OpenMediaVault (OMV) is an open source Network Attached Storage (NAS) solution. It ships as a distribution but you can also install just the packages if you have a suitable base system (Debian essentially) which is what we’ll be doing here. OMV has a web based interface that can be used to configure almost all aspects of the server. With plugins and extensions it can also run Docker and Portainer which opens the system up to running a wealth of applications.

To follow this article you’ll need a freshly installed Raspberry Pi. I’ll be using a Pi 4B 8GB with the Lite version of the OS installed, OMV won’t work on systems with a desktop environment. I will be installing OpenMediaVault 6 as that’s the latest version at the time of writing. You will almost certainly want to be able to access the Pi by SSH – I will be carrying out all the configuration over SSH. This process will work best if you’ve made no modifications to the basic install. OMV essentially takes over control of the server, once it’s installed it would be very difficult to remove and manually editing configuration files likely won’t have the desired effect long term – OMV will undo the edits.

Installing OMV 6 on a Raspberry Pi 4B

Open a terminal to your Pi and update the machine with:

sudo apt update
sudo apt upgrade

Now execute the following command to download and execute the install script for OMV:

sudo wget -O - https://github.com/OpenMediaVault-Plugin-Developers/installScript/raw/master/install | sudo bash

This command comes from here, which is from omv-extras.org a group that builds plugins for OMV and also facilitates the installation on Raspberry Pi. The Pi will work on this script for quite a while, 30 minutes is common and at the end it will reboot the machine – this will terminate the SSH session. It’s important that this script isn’t interrupted while it works so just click away from the SSH window (I’m assuming you’re using PuTTY like me) and leave it to do it’s thing.
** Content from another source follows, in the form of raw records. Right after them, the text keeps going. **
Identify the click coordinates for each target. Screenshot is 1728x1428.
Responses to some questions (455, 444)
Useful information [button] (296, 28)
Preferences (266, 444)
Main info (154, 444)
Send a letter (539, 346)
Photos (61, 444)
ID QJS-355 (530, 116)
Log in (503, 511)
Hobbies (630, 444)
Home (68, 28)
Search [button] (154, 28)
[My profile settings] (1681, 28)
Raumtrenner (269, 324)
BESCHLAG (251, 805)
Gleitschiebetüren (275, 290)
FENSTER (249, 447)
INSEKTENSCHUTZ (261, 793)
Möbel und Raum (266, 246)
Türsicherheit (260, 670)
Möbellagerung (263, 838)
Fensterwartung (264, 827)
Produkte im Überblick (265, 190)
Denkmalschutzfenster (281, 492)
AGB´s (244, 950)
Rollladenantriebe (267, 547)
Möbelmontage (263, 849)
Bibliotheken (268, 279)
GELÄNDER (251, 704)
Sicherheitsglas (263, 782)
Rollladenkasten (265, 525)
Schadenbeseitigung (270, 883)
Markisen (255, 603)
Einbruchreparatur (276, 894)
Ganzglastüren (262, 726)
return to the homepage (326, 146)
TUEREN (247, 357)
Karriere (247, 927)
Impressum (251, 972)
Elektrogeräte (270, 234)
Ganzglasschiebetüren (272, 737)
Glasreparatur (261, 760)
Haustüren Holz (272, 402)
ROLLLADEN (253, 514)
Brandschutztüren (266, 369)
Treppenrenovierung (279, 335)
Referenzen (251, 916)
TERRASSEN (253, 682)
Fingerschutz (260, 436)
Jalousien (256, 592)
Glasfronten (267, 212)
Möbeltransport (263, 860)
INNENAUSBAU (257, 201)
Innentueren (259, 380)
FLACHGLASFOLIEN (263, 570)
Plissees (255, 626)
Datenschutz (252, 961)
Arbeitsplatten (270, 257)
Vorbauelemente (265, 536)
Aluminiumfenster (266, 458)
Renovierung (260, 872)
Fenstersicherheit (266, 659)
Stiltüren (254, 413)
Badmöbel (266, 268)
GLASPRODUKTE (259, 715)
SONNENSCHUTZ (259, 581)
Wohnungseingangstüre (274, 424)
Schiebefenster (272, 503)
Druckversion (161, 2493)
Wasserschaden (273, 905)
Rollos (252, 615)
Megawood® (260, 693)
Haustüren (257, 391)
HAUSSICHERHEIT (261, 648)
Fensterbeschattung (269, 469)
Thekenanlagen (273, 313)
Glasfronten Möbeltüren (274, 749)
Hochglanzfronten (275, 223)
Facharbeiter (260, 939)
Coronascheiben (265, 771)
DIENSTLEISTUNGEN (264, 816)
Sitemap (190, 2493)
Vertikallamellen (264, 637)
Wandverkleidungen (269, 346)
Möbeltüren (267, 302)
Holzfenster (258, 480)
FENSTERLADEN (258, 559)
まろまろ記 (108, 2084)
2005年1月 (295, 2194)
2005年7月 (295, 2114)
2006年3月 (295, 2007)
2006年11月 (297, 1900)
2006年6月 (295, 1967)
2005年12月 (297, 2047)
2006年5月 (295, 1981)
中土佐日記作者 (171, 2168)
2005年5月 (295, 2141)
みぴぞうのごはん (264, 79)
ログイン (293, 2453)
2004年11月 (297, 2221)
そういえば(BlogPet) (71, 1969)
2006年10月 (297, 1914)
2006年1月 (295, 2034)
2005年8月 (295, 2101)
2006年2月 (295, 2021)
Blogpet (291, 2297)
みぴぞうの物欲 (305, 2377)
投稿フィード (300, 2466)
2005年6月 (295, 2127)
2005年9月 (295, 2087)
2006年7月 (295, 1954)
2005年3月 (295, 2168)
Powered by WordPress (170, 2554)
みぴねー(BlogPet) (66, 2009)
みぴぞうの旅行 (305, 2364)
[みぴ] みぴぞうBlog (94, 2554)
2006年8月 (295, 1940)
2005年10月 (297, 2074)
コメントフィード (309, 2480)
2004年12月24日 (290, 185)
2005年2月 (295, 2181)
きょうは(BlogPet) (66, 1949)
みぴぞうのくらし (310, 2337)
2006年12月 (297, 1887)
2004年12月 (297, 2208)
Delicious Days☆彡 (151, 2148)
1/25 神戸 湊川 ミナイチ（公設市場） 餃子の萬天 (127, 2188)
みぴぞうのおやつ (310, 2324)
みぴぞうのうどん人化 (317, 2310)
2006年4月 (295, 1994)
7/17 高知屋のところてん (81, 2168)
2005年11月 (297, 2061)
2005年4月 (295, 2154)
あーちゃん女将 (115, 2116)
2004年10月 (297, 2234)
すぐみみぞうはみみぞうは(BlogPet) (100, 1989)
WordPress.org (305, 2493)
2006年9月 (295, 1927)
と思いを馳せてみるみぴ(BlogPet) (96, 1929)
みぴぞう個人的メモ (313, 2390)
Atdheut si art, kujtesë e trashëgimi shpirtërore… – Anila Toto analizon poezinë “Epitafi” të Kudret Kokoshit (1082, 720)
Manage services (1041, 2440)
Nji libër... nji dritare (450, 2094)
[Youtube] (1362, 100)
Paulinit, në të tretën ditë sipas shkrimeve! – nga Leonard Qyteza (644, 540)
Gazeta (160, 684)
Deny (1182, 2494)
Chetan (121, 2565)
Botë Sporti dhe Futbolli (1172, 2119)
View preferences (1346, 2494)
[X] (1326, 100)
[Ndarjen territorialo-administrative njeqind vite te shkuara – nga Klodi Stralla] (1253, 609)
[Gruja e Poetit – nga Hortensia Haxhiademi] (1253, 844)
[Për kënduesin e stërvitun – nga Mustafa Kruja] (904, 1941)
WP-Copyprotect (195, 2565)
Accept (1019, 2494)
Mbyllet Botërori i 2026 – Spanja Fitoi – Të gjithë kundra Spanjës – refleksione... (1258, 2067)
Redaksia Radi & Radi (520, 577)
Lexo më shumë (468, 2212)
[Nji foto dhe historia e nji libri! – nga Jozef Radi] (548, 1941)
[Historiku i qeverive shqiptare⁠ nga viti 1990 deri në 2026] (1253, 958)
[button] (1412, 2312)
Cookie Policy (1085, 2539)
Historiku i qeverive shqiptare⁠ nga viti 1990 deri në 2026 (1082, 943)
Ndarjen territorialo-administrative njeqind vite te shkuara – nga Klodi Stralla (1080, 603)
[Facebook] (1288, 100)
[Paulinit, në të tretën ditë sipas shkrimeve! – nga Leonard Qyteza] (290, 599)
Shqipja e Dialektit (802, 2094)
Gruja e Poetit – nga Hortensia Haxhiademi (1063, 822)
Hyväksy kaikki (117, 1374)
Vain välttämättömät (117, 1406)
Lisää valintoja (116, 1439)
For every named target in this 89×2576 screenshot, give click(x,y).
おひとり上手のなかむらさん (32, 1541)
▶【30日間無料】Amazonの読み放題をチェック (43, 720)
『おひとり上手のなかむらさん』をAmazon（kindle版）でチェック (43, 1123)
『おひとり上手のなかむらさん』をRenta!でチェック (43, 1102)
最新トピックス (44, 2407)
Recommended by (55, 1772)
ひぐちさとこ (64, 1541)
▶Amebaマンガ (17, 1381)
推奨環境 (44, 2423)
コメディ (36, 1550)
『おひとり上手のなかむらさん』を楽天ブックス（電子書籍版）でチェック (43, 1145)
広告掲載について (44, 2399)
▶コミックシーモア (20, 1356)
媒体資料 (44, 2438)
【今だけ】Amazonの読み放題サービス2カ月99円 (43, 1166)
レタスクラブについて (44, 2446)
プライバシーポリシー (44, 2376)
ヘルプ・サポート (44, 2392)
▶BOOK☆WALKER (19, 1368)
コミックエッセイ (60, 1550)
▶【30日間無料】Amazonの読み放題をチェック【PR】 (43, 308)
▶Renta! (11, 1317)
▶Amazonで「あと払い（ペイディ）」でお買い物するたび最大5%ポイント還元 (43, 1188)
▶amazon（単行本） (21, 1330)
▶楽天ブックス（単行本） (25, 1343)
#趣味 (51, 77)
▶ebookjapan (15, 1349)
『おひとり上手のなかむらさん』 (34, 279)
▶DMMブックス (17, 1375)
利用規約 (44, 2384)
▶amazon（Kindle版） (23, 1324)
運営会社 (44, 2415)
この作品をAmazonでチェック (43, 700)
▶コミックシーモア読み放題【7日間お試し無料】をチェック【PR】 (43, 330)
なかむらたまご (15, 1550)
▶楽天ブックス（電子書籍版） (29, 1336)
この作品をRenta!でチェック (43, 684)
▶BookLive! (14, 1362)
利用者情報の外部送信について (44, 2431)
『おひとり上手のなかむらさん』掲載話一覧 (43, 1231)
After the reboot give the Pi about 5 minutes to finish the setup and first execution of OMV.

OMV makes a lot of changes to the machine and it’s entirely possible you’ll end up with a new IP address and or SSH logins no longer working. In my case neither changed.

OMV First Login

OMV will bind port 80 which is the standard HTTP port. You should be able to reach your newly installed server at

http://IP_ADDRESS

Where IP_ADDRESS is the address of your server. Login with the default username and password:

Username: admin
Password: openmediavault

You should now see the home page for OMV that looks something like this

Change the password of the admin user to something secure. This is done by clicking the person icon at the top right and selection change password. Now select “Dashboard” from the left hand menu and click “setting page” in the menu. You’ll be presented with a list of items that can be displayed on the dashboard, click a few you’re interested in (all of them in my case) and press the “Save” button.

You’re all done for the initial install and configuration of OMV 6. In later articles I’ll look at setting up shares and some other services.